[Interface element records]
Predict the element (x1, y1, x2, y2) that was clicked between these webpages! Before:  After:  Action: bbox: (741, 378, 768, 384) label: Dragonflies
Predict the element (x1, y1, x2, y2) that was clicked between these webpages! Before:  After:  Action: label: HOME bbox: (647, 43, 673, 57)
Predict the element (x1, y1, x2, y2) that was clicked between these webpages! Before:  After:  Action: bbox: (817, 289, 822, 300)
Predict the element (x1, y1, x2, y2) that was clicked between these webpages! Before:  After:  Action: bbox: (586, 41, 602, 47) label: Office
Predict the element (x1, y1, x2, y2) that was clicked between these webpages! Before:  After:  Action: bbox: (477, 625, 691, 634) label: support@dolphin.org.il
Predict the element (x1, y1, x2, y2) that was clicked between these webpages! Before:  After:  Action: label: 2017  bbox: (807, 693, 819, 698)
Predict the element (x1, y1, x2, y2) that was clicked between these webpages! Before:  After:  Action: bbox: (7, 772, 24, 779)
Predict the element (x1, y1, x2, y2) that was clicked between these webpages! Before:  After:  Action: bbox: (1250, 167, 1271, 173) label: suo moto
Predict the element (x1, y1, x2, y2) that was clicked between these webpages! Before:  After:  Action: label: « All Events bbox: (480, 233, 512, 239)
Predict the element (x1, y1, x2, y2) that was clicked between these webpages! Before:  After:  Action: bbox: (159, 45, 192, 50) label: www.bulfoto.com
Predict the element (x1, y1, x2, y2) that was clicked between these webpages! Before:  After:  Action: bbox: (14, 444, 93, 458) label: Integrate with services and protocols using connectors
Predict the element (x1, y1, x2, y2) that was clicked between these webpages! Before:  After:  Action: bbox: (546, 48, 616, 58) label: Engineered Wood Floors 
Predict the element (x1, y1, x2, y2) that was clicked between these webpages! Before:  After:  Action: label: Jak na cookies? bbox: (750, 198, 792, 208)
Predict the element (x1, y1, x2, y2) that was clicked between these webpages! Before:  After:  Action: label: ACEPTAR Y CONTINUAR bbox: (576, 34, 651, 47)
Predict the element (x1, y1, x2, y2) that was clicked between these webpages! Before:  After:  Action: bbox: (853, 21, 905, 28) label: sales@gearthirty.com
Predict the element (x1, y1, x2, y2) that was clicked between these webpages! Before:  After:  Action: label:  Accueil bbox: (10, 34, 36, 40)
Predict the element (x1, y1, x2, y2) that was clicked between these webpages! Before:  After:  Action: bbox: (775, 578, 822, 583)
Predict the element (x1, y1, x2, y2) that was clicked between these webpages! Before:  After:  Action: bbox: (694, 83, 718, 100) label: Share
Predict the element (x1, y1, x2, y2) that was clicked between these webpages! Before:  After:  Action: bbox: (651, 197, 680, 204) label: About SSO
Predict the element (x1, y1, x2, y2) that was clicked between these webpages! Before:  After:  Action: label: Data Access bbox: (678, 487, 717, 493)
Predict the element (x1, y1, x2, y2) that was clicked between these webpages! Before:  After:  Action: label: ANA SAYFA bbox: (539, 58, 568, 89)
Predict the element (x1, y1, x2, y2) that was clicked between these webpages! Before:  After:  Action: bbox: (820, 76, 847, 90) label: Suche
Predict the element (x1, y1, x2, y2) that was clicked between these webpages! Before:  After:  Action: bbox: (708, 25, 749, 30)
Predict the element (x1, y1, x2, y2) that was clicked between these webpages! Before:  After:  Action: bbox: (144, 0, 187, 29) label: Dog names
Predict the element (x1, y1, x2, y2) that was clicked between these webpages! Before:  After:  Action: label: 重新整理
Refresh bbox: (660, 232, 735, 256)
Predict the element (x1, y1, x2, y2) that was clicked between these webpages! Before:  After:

* _PROBLEM TO WORK ON_: Output every one of the records above verbatim, without any changes.

* _WRITTEN SOLUTION_:
Predict the element (x1, y1, x2, y2) that was clicked between these webpages! Before:  After:  Action: bbox: (741, 378, 768, 384) label: Dragonflies
Predict the element (x1, y1, x2, y2) that was clicked between these webpages! Before:  After:  Action: label: HOME bbox: (647, 43, 673, 57)
Predict the element (x1, y1, x2, y2) that was clicked between these webpages! Before:  After:  Action: bbox: (817, 289, 822, 300)
Predict the element (x1, y1, x2, y2) that was clicked between these webpages! Before:  After:  Action: bbox: (586, 41, 602, 47) label: Office
Predict the element (x1, y1, x2, y2) that was clicked between these webpages! Before:  After:  Action: bbox: (477, 625, 691, 634) label: support@dolphin.org.il
Predict the element (x1, y1, x2, y2) that was clicked between these webpages! Before:  After:  Action: label: 2017  bbox: (807, 693, 819, 698)
Predict the element (x1, y1, x2, y2) that was clicked between these webpages! Before:  After:  Action: bbox: (7, 772, 24, 779)
Predict the element (x1, y1, x2, y2) that was clicked between these webpages! Before:  After:  Action: bbox: (1250, 167, 1271, 173) label: suo moto
Predict the element (x1, y1, x2, y2) that was clicked between these webpages! Before:  After:  Action: label: « All Events bbox: (480, 233, 512, 239)
Predict the element (x1, y1, x2, y2) that was clicked between these webpages! Before:  After:  Action: bbox: (159, 45, 192, 50) label: www.bulfoto.com
Predict the element (x1, y1, x2, y2) that was clicked between these webpages! Before:  After:  Action: bbox: (14, 444, 93, 458) label: Integrate with services and protocols using connectors
Predict the element (x1, y1, x2, y2) that was clicked between these webpages! Before:  After:  Action: bbox: (546, 48, 616, 58) label: Engineered Wood Floors 
Predict the element (x1, y1, x2, y2) that was clicked between these webpages! Before:  After:  Action: label: Jak na cookies? bbox: (750, 198, 792, 208)
Predict the element (x1, y1, x2, y2) that was clicked between these webpages! Before:  After:  Action: label: ACEPTAR Y CONTINUAR bbox: (576, 34, 651, 47)
Predict the element (x1, y1, x2, y2) that was clicked between these webpages! Before:  After:  Action: bbox: (853, 21, 905, 28) label: sales@gearthirty.com
Predict the element (x1, y1, x2, y2) that was clicked between these webpages! Before:  After:  Action: label:  Accueil bbox: (10, 34, 36, 40)
Predict the element (x1, y1, x2, y2) that was clicked between these webpages! Before:  After:  Action: bbox: (775, 578, 822, 583)
Predict the element (x1, y1, x2, y2) that was clicked between these webpages! Before:  After:  Action: bbox: (694, 83, 718, 100) label: Share
Predict the element (x1, y1, x2, y2) that was clicked between these webpages! Before:  After:  Action: bbox: (651, 197, 680, 204) label: About SSO
Predict the element (x1, y1, x2, y2) that was clicked between these webpages! Before:  After:  Action: label: Data Access bbox: (678, 487, 717, 493)
Predict the element (x1, y1, x2, y2) that was clicked between these webpages! Before:  After:  Action: label: ANA SAYFA bbox: (539, 58, 568, 89)
Predict the element (x1, y1, x2, y2) that was clicked between these webpages! Before:  After:  Action: bbox: (820, 76, 847, 90) label: Suche
Predict the element (x1, y1, x2, y2) that was clicked between these webpages! Before:  After:  Action: bbox: (708, 25, 749, 30)
Predict the element (x1, y1, x2, y2) that was clicked between these webpages! Before:  After:  Action: bbox: (144, 0, 187, 29) label: Dog names
Predict the element (x1, y1, x2, y2) that was clicked between these webpages! Before:  After:  Action: label: 重新整理
Refresh bbox: (660, 232, 735, 256)
Predict the element (x1, y1, x2, y2) that was clicked between these webpages! Before:  After:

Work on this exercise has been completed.